Page précédente Table des matières Page suivante


Leçons tirées d'une expérience interrégionale de développement participatif des montagnes

L. Fé d'Ostiani

Luca Fé d'Ostiani est conseiller technique principal du Projet interrégional pour la conservation et le développement participatif des montagnes, projet GCP/INT/542/ITA de la FAO.

Réflexions sur les problèmes liés au travail participatif dans les régions montagneuses

Le Projet interrégional pour la conservation et le développement participatif des montagnes (PUCD), financé parle Gouvernement italien et exécuté par la FAO, a été lancé en 1992 dans trois pays - Népal, Tunisie et Bolivie. Il maintient des liens étroits également avec le Pakistan et le Burundi où le projet s'était auparavant déroulé.

Il s'agit d'un projet pilote, axé sur la méthodologie et sur le renforcement de capacités locales pour la conservation et l'aménagement des ressources naturelles. Les méthodologies participatives, y compris l'évaluation rurale participative et le suivi et l'évaluation participatifs, font partie intégrante du projet. Les bassins versants de montagne sélectionnés pour la mise en œuvre sur le terrain sont petits (environ 10 000 à 20 000 ha chacun) et les budgets correspondants sont très réduits (environ 300 000 dollars EU par an) afin de limiter au minimum la dépendance financière du projet, et d'optimiser l'utilisation des ressources disponibles sur place. Divers aspects du projet ont déjà fait l'objet de précédents numéros d'Unasylva (Kane, 1996), et l'article de J. Escobedo Urquizo, dans ce numéro, traite des expériences menées en ce domaine en Bolivie.

Durant le déroulement du projet, un certain nombre d'enseignements ont été tirés des observations sur la démarche participative en montagne. Le but de cet article est de faire ressortir les leçons les plus intéressantes pouvant être aisément reproduites dans d'autres contextes.
+ + + + + + +
--- Consignes ---
**1)** Recopiez fidèlement le passage du texte sur le développement participatif des montagnes qui va de « L. Fé d'Ostiani » à « GCP/INT/542/ITA de la FAO. », ces deux extraits compris.
**2)** D'après le texte sur le développement participatif des montagnes, dans quels pays le projet a-t-il été lancé en 1992 ou s'était-il auparavant déroulé ? Citez-les tous.

--- Liste des données ---
+ + + + + + +
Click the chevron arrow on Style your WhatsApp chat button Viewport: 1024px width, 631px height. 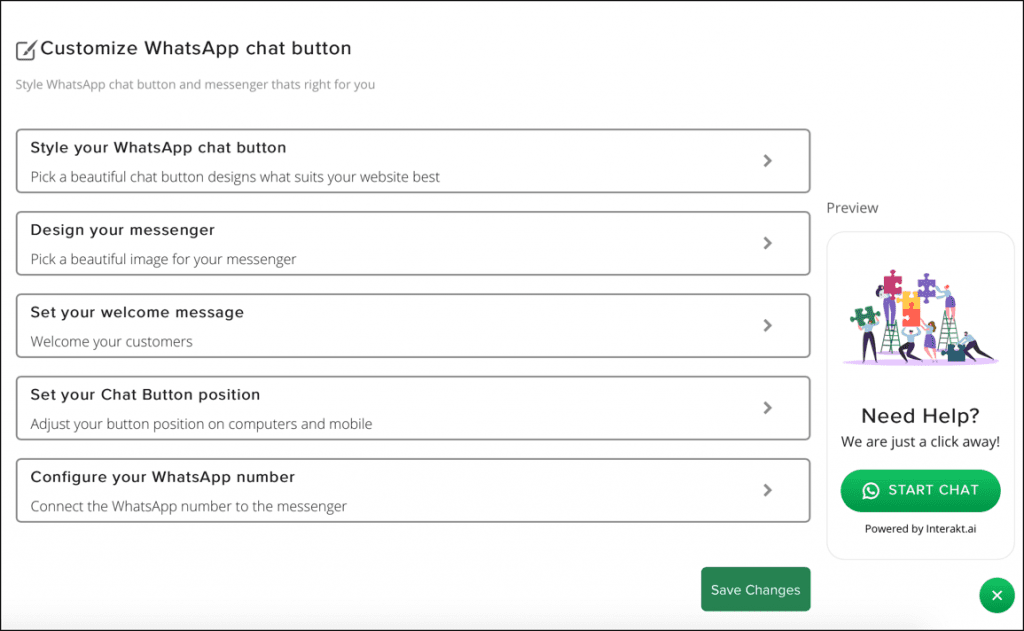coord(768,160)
+ + + + + + +
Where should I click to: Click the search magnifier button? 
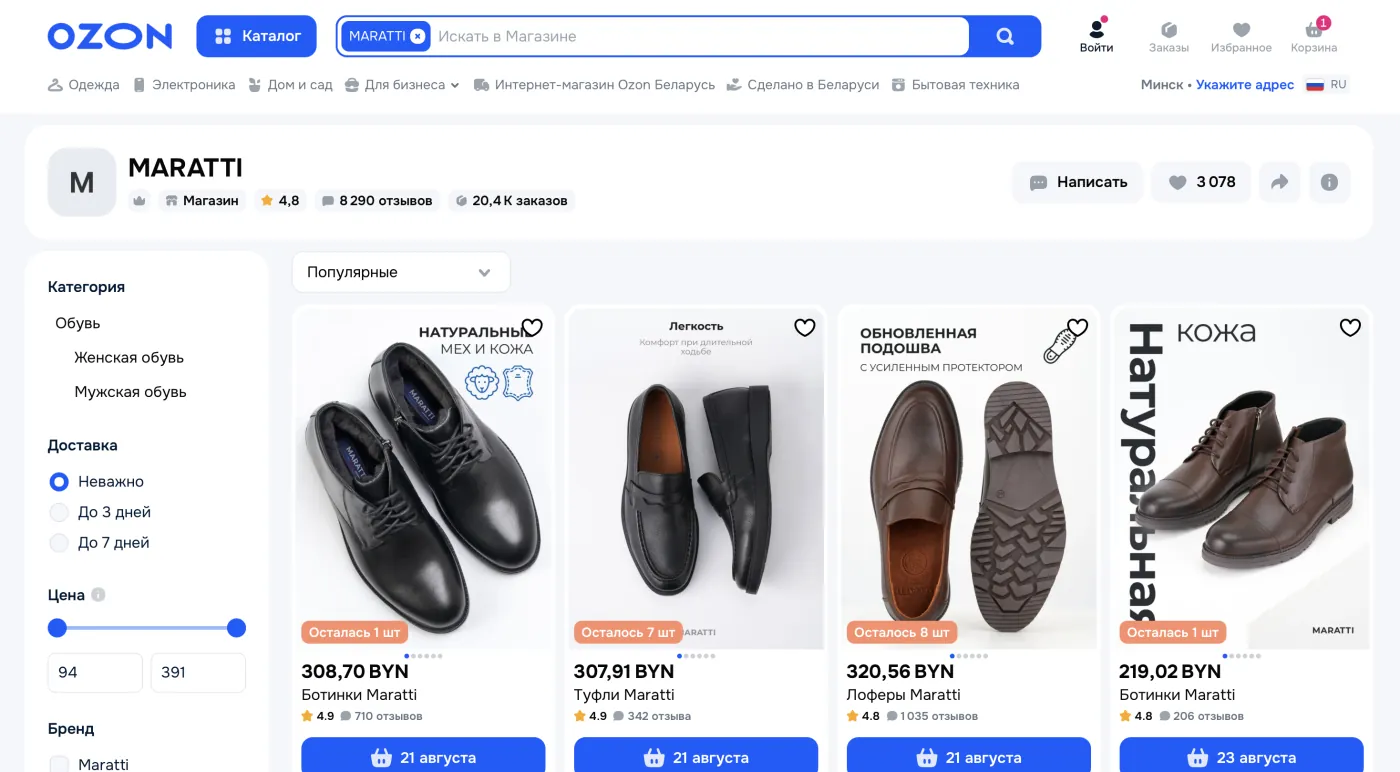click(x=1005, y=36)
+ + + + + + +
--- Réponses par tâche ---
**1)**
L. Fé d'Ostiani

Luca Fé d'Ostiani est conseiller technique principal du Projet interrégional pour la conservation et le développement participatif des montagnes, projet GCP/INT/542/ITA de la FAO.

**2)** Népal, Tunisie, Bolivie, Pakistan, Burundi